President's office deserves respect

February 16, 2012|Lisa Prejean

At a recent basketball game, I noticed a young couple whispering back and forth to each other during the national anthem. It seemed rather odd to not be paying respect during this solemn time. Perhaps they hadn't been taught to show reverence when the "Star Spangled Banner" is played.

Most people were standing at attention, right hand over heart.

Unfortunately, the whisperers were standing directly between the flag and me.

It was distracting and troublesome.

Have we lost our sense of decorum? Where is the respect we once held dear?

The national anthem experience caused me to think back to the Jan. 25 incident between Arizona Gov. Jan Brewer and President Barrack Obama. It appeared that Brewer was being less than respectful when confronting the president after Air Force One touched down in Phoenix. During the conversation, Brewer pointed her finger at the president as if to emphasize her point.

A photo of the incident quickly spread across news outlets nationwide.

Questions were raised as to the appropriateness of Brewer's actions. Political pundits argued that even if someone disagrees with the president, that person should exercise restraint out of respect for the office he holds.

Those who agree with that position would appreciate a decision made in 1862 by an editor of the Atlantic Monthly. The editor cut a lengthy and seemingly disparaging description of President Abraham Lincoln from an article written by Nathaniel Hawthorne.

The editor's reasoning? The four-paragraph passage lacked reverence.

As my Advanced Placement English students read the unedited version of the essay, we discuss whether the editor's decision was right. What is appropriate to include in descriptions of public figures? How have attitudes shifted since Hawthorne's time? What do we value today when we read a biography of a famous person?

These are interesting topics to consider in a discussion about respect, honor and decorum.
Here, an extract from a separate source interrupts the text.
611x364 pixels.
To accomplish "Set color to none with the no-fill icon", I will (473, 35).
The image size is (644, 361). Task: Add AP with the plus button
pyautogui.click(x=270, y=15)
When Hawthorne and others who were meeting with Lincoln arrived for a 9 a.m. appointment, the president was having breakfast. Word was sent that the president would be along shortly, as soon as he finished his meal.

The first indication that Hawthorne was slightly irritated with the president was evidenced in these words, "His appetite, we were glad to think, must have been a pretty fair one; for we waited about half an hour in one of the antechambers ...."

While that comment was not cut from the article, Hawthorne's references to Lincoln as "Uncle Abe," comments about Lincoln's hair having "been acquainted with neither brush nor comb that morning" or the president's "lengthy awkwardness" did not make it into the Atlantic Monthly account.

Wonder how the editor would respond to the Brewer incident or the national anthem situation?

He probably would have ordered community service for Brewer and game banishment for the whispering couple.

Come to think of it, those are not bad ideas.